The indemnification set forth herein will survive the termination of this
Agreement and the resignation or removal of the Trustee Bank.
ARTICLE XIII
MISCELLANEOUS
Section 12.01. Conveyance by the Owner Trustee is Binding. Any sale or
other conveyance of any part of the Trust Estate by the Owner Trustee on behalf
of the Trust made pursuant to the terms of this Agreement will bind the
Beneficiary and will be effective to transfer or convey all beneficial interest
of the Owner Trustee and Beneficiary in and to such part of the Trust Estate, as
the case may be. No purchaser or other grantee will be required to inquire as to
the authorization, necessity, expediency or regularity of such sale or
conveyance or as to the application of any sale or other proceeds with respect
thereto by the Owner Trustee or the officers.
Section 12.02. Instructions; Notices.

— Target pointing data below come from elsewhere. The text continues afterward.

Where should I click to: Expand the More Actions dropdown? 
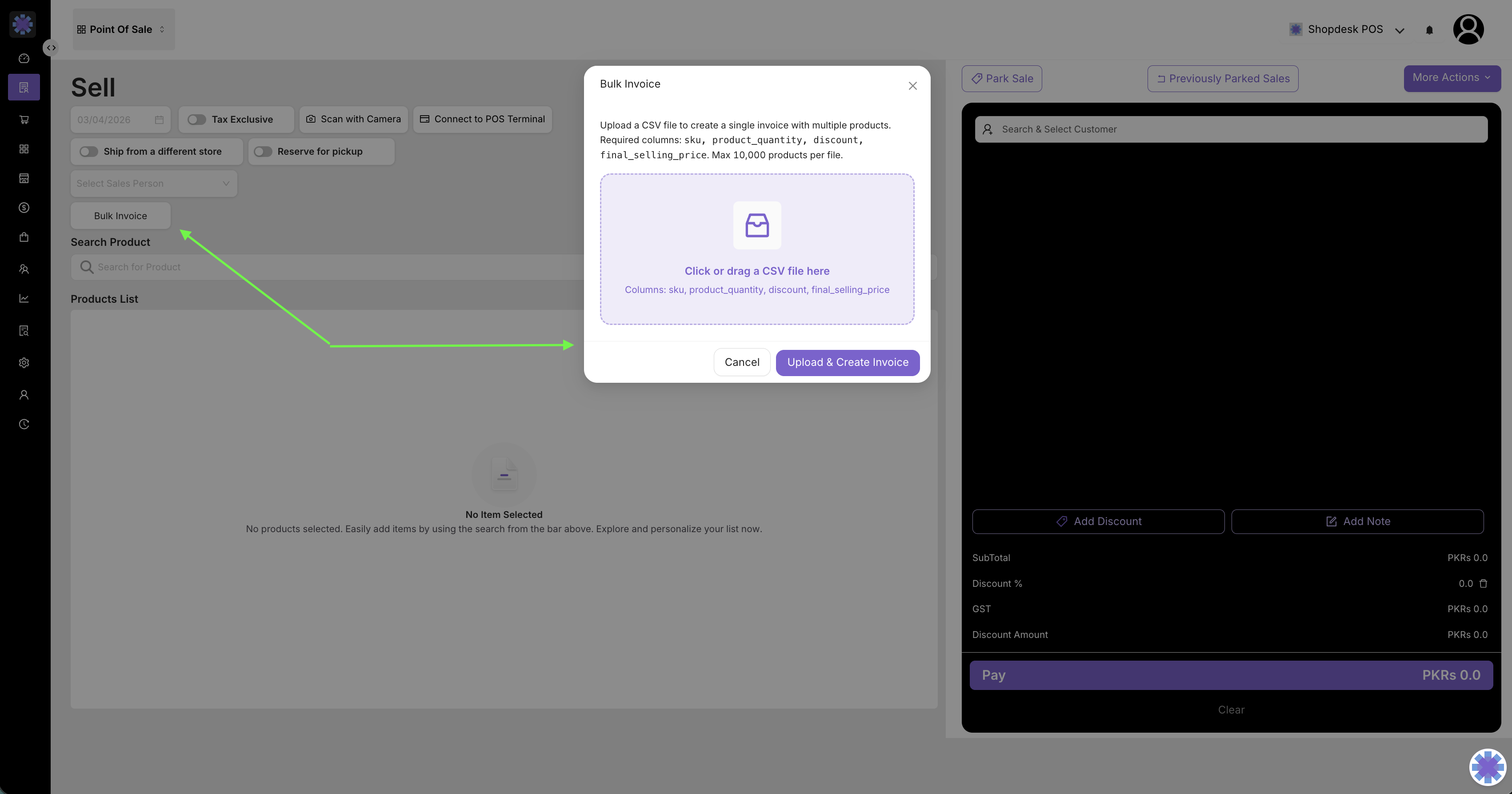pyautogui.click(x=1452, y=78)
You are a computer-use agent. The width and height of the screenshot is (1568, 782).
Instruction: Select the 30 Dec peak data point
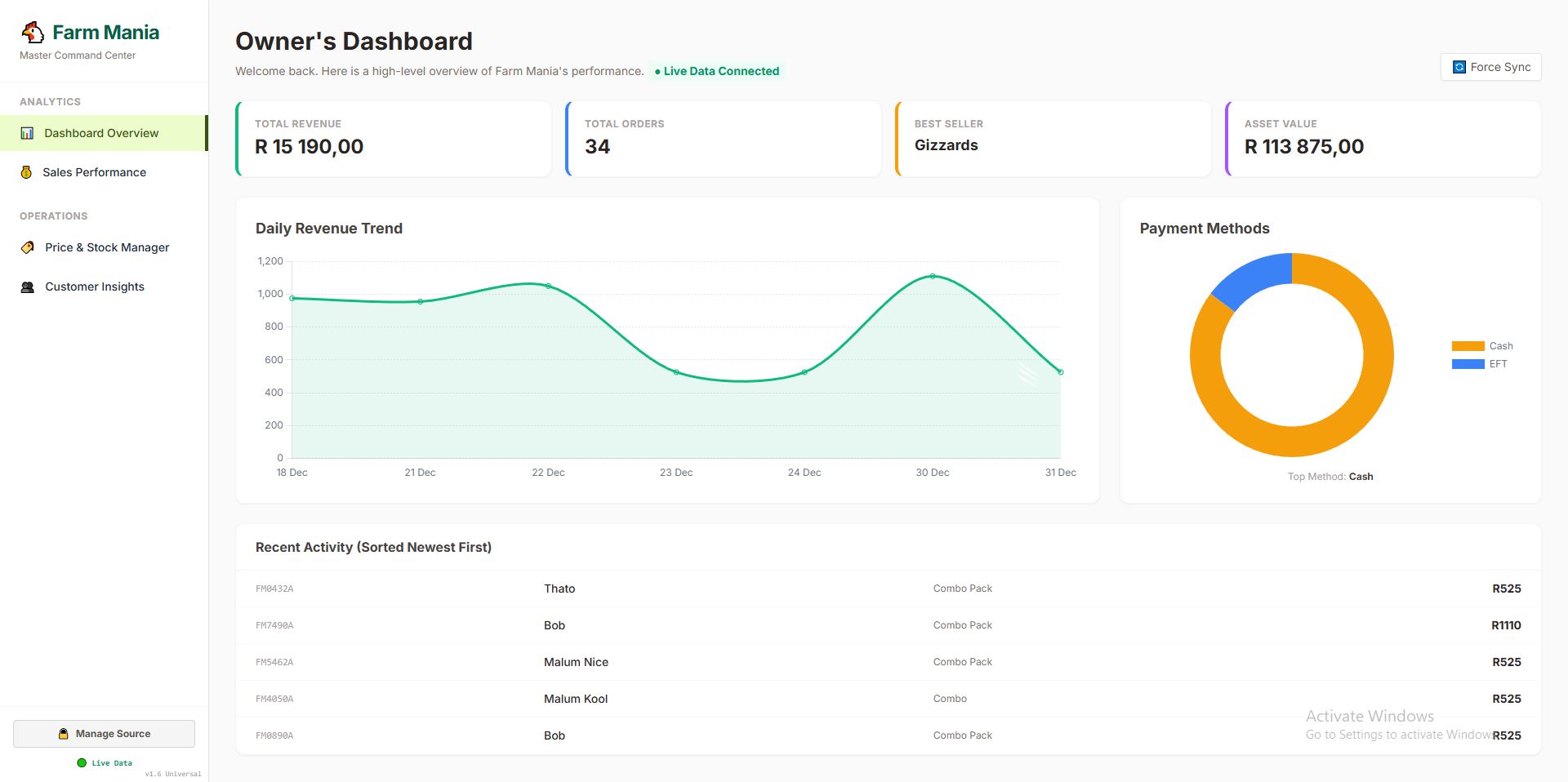tap(932, 276)
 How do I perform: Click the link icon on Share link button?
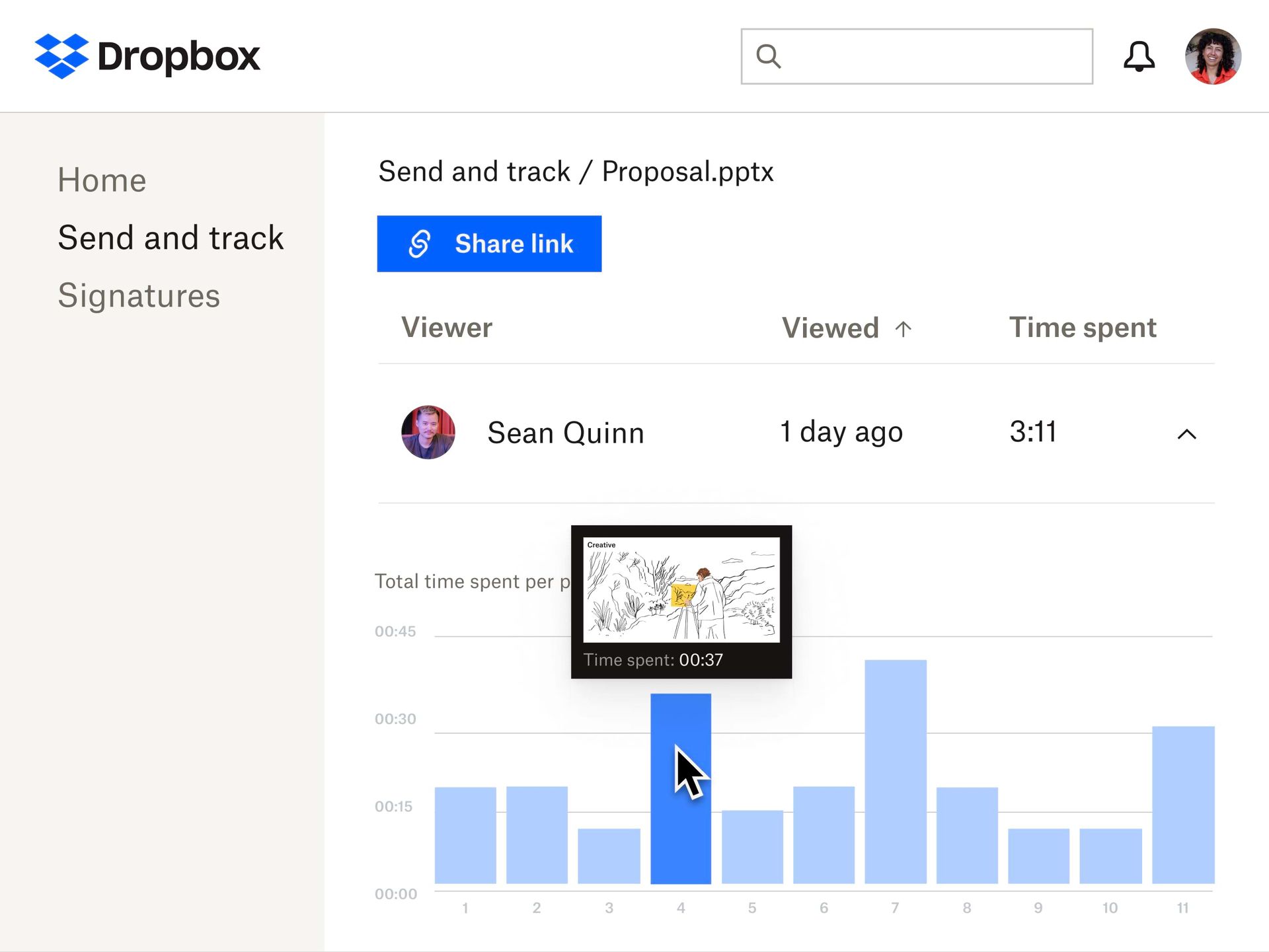pos(419,244)
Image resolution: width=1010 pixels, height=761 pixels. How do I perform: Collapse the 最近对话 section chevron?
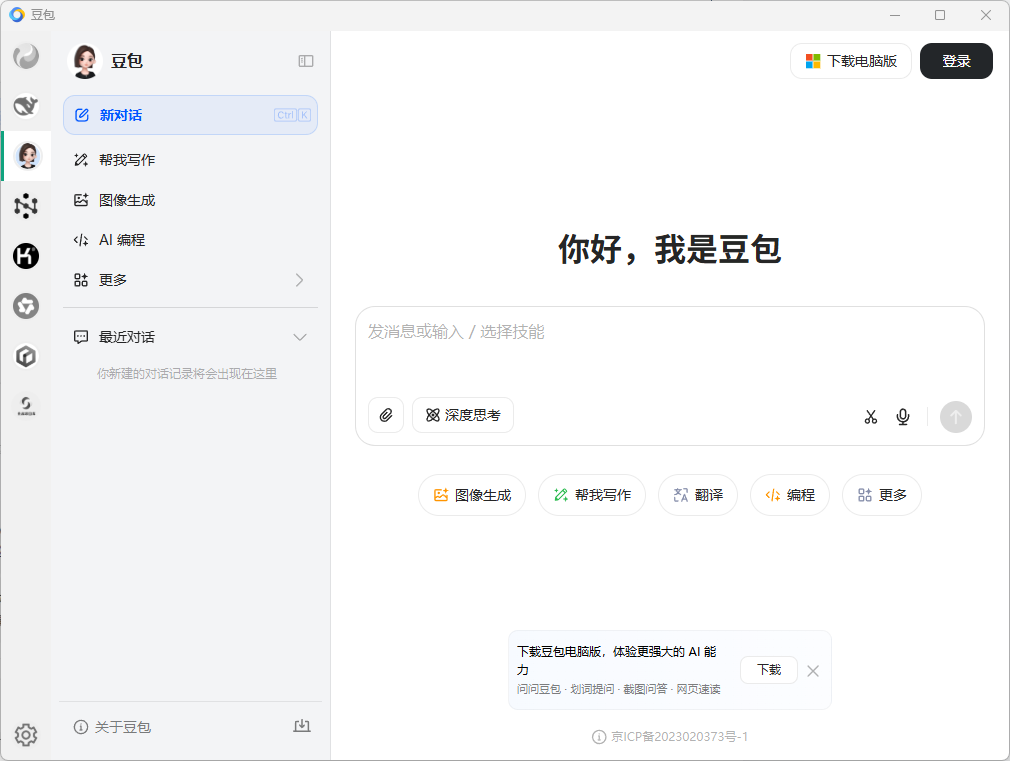tap(300, 337)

All instructions, notices,
requests or other communications ("Deliveries") desired or required to be given
under this Agreement will be in writing and will be sent by (a) certified or
registered mail, return receipt requested, postage prepaid, (b) national prepaid
overnight delivery service, (c) telecopy or other facsimile transmission or (d)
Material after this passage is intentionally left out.